Segment Start: Extracted data
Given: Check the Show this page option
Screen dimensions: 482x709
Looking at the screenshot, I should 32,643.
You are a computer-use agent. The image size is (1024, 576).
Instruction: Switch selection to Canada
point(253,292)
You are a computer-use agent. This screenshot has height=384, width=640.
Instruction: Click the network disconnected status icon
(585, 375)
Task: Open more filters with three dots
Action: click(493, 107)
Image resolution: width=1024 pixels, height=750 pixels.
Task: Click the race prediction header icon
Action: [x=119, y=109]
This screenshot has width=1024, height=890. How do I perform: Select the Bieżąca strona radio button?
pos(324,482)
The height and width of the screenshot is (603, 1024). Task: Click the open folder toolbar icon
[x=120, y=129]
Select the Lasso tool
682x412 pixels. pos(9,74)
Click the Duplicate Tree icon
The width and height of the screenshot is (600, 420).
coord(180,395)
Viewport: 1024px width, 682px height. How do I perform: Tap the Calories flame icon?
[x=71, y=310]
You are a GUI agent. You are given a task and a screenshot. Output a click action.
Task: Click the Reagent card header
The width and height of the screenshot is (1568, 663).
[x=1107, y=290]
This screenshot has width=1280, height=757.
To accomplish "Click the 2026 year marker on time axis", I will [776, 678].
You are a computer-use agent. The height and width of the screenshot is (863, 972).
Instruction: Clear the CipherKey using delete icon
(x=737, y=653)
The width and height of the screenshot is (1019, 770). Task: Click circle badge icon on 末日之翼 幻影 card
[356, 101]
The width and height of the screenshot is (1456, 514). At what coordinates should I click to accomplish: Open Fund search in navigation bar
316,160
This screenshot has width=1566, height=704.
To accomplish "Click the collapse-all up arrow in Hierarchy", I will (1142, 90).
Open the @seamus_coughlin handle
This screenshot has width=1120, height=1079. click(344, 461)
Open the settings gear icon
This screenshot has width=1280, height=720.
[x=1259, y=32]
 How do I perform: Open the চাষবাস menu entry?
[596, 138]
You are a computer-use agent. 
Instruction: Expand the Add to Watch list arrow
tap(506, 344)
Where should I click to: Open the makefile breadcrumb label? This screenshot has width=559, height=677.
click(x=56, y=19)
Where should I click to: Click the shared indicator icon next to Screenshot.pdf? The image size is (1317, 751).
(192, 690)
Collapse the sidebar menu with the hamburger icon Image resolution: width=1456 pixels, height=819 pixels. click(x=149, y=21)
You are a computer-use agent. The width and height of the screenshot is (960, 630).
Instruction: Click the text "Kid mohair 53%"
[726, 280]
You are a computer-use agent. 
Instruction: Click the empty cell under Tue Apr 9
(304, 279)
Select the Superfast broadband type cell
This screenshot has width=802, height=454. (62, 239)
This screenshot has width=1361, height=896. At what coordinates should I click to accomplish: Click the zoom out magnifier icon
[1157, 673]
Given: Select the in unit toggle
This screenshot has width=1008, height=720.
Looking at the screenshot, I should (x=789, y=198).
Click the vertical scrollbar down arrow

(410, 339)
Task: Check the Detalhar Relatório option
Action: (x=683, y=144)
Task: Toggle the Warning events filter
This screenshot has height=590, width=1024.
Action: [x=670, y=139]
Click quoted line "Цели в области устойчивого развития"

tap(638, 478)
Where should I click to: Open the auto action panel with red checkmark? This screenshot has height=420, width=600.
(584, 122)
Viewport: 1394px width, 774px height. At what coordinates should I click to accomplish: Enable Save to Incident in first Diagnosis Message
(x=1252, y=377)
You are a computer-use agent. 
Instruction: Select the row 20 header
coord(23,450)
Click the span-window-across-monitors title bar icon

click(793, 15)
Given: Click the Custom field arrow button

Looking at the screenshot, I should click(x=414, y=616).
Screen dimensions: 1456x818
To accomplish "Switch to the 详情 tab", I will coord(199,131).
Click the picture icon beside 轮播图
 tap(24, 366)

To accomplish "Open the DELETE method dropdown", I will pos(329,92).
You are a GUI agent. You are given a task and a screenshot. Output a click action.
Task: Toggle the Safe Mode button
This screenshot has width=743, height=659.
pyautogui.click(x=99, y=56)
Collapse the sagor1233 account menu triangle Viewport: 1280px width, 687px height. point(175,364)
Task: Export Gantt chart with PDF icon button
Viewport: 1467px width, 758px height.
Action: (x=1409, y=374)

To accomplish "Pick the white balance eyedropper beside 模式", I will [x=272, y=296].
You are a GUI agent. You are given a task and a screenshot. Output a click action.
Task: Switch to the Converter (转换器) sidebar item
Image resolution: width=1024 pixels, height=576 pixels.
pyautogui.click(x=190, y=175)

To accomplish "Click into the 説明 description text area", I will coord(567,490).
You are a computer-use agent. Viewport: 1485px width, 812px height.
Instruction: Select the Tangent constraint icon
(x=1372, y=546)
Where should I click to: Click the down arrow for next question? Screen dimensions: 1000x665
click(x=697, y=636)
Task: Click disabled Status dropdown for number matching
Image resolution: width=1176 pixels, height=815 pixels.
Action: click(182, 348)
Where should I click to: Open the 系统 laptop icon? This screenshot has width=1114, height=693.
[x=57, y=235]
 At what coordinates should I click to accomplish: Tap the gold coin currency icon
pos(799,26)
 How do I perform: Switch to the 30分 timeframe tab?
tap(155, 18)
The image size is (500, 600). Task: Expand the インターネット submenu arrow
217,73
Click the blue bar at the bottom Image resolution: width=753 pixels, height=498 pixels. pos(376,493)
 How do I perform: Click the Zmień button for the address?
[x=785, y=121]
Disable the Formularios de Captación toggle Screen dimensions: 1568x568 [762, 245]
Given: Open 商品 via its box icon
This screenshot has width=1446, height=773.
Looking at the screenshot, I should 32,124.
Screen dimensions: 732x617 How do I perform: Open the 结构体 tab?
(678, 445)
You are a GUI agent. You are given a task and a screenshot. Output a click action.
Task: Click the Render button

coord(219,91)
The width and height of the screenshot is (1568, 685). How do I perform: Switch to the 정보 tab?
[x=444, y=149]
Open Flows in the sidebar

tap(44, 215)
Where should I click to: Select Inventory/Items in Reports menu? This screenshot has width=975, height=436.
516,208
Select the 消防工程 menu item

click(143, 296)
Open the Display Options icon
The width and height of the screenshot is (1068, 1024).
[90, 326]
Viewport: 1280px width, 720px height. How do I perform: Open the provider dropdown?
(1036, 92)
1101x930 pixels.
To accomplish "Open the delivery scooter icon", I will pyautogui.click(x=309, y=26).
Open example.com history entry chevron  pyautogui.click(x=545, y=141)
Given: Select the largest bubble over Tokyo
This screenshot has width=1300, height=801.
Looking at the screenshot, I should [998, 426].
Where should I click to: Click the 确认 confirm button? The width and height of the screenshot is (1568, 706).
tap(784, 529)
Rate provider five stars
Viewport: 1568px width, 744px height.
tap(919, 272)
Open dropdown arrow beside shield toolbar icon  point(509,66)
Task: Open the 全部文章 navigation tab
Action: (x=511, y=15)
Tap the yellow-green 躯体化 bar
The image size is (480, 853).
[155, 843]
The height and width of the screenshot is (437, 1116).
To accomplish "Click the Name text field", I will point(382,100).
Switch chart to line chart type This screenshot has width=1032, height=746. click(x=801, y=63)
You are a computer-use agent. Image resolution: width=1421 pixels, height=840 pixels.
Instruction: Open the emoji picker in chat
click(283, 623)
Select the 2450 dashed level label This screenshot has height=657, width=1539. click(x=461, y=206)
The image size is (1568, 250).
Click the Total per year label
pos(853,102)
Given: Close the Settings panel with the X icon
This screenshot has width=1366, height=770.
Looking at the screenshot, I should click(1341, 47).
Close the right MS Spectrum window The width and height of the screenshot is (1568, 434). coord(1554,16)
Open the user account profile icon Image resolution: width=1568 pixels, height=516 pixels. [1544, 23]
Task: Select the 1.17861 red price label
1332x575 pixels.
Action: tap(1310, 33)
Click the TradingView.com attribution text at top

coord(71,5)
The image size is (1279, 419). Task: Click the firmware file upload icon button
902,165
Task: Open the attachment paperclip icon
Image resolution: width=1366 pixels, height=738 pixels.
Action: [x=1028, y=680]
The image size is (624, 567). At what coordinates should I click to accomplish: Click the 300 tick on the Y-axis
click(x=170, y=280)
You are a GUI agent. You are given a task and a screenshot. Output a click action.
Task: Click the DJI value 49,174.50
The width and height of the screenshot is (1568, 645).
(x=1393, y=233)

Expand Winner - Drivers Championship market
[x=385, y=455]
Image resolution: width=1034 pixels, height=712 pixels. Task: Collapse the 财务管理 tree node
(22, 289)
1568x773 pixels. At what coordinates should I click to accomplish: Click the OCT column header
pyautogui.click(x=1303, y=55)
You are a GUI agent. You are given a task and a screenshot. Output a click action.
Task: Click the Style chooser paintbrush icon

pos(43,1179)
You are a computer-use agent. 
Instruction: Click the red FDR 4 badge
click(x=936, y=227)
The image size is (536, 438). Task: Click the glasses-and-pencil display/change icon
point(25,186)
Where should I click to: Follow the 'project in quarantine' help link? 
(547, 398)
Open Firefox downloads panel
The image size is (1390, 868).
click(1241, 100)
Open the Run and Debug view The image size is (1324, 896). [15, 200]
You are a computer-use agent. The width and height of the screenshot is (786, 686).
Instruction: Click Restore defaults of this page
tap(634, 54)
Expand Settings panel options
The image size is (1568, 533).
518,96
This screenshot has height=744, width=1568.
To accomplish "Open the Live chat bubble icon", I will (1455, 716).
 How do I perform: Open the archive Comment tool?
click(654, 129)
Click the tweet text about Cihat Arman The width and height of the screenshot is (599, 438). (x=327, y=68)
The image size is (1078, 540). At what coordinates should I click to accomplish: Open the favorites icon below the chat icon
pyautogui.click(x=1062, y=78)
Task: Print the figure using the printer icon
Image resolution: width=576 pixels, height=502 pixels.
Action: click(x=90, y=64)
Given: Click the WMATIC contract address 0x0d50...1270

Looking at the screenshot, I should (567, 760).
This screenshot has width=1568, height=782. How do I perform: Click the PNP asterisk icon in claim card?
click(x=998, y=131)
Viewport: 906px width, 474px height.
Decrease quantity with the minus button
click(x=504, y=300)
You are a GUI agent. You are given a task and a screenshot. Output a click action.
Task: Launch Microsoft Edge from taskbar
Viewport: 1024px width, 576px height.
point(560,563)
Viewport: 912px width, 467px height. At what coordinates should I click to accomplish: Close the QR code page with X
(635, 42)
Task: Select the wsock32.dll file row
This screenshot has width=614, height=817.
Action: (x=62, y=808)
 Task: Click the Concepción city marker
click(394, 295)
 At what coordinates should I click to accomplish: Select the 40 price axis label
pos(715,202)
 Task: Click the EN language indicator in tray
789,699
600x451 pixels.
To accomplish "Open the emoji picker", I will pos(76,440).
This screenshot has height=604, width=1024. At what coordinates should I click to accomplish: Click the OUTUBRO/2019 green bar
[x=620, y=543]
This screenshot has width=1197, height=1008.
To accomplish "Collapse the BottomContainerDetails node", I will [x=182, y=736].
Segment End: Extracted data
_Task requirements_. The response must contain every line from the listing above in which the string "bubble" appears.

_Reply_.
Given: Select the largest bubble over Tokyo
To accomplish "Open the Live chat bubble icon", I will (1455, 716).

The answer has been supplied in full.